One can say that we are like dogs in relation to the works of man when we try to grasp what it all means.  Dogs just don't have the capacity to understand man or how we create the world they live in.  And we can't really understand why something exists rather than nothing.  Chalk it up to ramdoness, just fluctuations in the vacuum.

But this bears further thought.  What can we say about creation?  1. It happened. 2. It apparently happened according to laws written into the act - or moment, if you're shy - that would determine what manifested and when. 3. It produced a universe that allowed the development of life and manifestation of consciousness.

My Dad was a truck driver and never graduated grammar school.  He'd look up at the night sky and ask me how I could believe it's just accidental.

A lawful act of creation would imply what? Or as God said to Job:

Where were you when I laid the foundation of the earth?
Tell me, if you have understanding....
On what were its bases sunk,
or who laid its cornerstone?

The Largest Quantum Object - The Toilet?

Science News, in its September 25 issue, runs a piece on suggestions that gravity is a matter of entropy and information. I had a hard time getting this one. It seems to be a matter of looking at space as bounded by holographic screens that establish boundaries that create gradients leading to movement we call gravity. A black hole's event horizon can also be considered as such a hologram, containing on its curved, flat surface, all information about the black hole's interior entropy. I can follow the illustration of how a two-dimensional surface – a mirror – can contain all the information needed to record the three-dimension surface it reflects. But even if I understood how all this creates gravity, it would still leave the question of why the universe obeys the 3rd Law of Thermodynamics.

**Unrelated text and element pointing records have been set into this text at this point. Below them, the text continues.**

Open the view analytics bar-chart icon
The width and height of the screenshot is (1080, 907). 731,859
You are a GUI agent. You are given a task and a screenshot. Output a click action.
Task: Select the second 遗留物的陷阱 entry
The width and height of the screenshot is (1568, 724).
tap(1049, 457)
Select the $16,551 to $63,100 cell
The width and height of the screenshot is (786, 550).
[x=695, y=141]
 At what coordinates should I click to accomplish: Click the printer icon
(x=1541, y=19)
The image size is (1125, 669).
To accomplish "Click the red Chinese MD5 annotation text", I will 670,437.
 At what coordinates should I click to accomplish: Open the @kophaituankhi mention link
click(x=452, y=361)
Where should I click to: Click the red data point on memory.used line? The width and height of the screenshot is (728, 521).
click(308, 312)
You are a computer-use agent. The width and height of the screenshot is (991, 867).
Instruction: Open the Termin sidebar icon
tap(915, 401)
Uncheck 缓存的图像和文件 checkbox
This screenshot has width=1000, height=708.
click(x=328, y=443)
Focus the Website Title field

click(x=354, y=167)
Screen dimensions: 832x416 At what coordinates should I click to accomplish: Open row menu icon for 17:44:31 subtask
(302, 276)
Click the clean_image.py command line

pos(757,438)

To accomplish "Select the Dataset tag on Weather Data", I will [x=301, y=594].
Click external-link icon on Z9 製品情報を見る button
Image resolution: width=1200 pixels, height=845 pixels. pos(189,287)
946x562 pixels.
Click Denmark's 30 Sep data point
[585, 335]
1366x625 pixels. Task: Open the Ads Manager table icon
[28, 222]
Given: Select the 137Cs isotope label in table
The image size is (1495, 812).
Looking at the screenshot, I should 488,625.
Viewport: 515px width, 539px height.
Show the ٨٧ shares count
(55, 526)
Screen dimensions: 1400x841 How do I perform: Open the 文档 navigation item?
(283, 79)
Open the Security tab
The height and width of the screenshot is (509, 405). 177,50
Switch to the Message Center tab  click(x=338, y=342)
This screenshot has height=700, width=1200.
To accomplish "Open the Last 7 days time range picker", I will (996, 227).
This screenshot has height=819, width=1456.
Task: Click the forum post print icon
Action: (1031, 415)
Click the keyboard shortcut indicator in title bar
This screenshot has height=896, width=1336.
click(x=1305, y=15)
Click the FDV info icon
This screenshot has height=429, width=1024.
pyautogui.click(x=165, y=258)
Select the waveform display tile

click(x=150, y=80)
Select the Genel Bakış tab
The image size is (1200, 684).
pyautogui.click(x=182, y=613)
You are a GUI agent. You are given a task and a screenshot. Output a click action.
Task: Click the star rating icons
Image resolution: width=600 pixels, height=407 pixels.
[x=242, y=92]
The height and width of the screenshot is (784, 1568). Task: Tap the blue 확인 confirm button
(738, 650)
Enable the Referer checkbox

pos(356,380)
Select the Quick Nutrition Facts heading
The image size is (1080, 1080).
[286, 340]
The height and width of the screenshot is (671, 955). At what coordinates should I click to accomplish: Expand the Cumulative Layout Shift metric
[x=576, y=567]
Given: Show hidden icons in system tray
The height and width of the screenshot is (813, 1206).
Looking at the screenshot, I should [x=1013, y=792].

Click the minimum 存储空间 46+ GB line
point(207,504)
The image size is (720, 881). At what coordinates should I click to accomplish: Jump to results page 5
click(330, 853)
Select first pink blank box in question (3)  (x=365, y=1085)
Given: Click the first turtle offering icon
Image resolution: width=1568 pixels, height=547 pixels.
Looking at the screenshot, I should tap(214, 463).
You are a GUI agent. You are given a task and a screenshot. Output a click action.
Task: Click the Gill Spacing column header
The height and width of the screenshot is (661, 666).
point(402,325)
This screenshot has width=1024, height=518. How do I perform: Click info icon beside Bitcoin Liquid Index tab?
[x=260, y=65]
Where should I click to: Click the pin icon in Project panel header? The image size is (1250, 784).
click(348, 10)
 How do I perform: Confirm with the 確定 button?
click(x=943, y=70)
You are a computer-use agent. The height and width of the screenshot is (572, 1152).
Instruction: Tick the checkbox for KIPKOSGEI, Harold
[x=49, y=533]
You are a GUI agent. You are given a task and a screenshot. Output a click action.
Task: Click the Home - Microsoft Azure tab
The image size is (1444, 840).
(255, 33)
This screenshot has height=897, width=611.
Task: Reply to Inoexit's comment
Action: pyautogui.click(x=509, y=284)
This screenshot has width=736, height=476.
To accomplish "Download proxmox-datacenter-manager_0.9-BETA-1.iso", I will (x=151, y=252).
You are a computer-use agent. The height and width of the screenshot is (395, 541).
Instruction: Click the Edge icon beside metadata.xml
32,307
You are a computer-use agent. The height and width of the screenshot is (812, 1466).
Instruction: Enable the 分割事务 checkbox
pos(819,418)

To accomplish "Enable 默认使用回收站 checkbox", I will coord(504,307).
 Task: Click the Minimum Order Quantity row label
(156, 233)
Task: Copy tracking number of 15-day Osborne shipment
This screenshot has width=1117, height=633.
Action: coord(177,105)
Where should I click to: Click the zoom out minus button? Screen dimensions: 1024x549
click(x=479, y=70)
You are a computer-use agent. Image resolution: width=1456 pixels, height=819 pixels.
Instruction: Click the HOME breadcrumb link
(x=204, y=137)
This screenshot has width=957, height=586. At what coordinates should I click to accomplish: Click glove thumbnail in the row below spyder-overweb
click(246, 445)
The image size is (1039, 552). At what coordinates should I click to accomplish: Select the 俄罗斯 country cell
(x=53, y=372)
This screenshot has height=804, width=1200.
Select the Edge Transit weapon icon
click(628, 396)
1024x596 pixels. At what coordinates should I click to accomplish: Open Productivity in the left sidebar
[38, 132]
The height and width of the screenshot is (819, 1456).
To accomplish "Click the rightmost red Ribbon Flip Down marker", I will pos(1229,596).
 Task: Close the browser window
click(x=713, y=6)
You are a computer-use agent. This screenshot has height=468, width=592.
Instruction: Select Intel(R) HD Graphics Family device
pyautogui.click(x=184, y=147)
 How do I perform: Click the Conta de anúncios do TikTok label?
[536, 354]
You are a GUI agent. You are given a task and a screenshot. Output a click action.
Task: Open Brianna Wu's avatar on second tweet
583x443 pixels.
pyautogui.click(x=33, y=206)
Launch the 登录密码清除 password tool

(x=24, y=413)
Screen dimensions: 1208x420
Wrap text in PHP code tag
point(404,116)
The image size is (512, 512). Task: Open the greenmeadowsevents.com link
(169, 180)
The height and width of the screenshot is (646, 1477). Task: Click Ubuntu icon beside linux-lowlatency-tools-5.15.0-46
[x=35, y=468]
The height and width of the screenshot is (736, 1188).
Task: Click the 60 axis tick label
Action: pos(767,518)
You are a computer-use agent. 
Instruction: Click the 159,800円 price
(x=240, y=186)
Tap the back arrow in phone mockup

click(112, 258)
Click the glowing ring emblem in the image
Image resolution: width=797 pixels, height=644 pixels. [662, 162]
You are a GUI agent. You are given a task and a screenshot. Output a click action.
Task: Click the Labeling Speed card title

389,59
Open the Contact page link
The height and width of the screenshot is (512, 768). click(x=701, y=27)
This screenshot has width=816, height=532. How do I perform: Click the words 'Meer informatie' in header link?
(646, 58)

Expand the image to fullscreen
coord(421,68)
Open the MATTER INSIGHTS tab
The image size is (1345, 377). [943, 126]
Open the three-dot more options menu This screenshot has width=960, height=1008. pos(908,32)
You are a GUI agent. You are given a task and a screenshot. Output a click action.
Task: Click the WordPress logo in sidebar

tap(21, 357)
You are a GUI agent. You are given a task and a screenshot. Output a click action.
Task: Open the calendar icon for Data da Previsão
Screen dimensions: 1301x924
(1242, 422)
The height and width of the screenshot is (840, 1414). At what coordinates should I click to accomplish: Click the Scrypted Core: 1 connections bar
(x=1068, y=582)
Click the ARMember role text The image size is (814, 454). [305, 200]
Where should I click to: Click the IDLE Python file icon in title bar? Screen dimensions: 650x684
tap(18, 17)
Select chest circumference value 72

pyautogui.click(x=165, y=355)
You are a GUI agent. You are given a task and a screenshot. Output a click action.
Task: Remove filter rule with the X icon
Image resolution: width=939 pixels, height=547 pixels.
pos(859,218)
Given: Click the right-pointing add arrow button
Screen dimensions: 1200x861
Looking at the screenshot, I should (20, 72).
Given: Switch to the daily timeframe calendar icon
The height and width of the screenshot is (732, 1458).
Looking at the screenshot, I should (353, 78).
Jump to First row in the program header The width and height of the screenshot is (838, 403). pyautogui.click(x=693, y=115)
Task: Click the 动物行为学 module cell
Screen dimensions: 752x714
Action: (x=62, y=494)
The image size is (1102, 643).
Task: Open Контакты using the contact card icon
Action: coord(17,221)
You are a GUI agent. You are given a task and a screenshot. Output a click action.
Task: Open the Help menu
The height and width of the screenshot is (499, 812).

Anyway, what I really want to ask now is why toilets seem to work best when one lifts the top of the tank off? Improper flushing is a common problem with these wondrous contrivances. Sometimes handles get stuck or maybe the mechanism operates with insufficient oomph. When that happens, it seems that simply lifting the tank lid to see what is going wrong pretty much guarantees it will work properly (and that you will not see what the problem may be). Could it be that when the lid is closed, the toilet is a quantum object and the tank containing the water like Schrödinger's cat-box? When the lid is opened, the wave-function collapses and the object settles into the functioning state? This would make the toilet the largest quantum object know to physics. (It might also argue for transparent tanks.) Could this also somehow be related to black holes?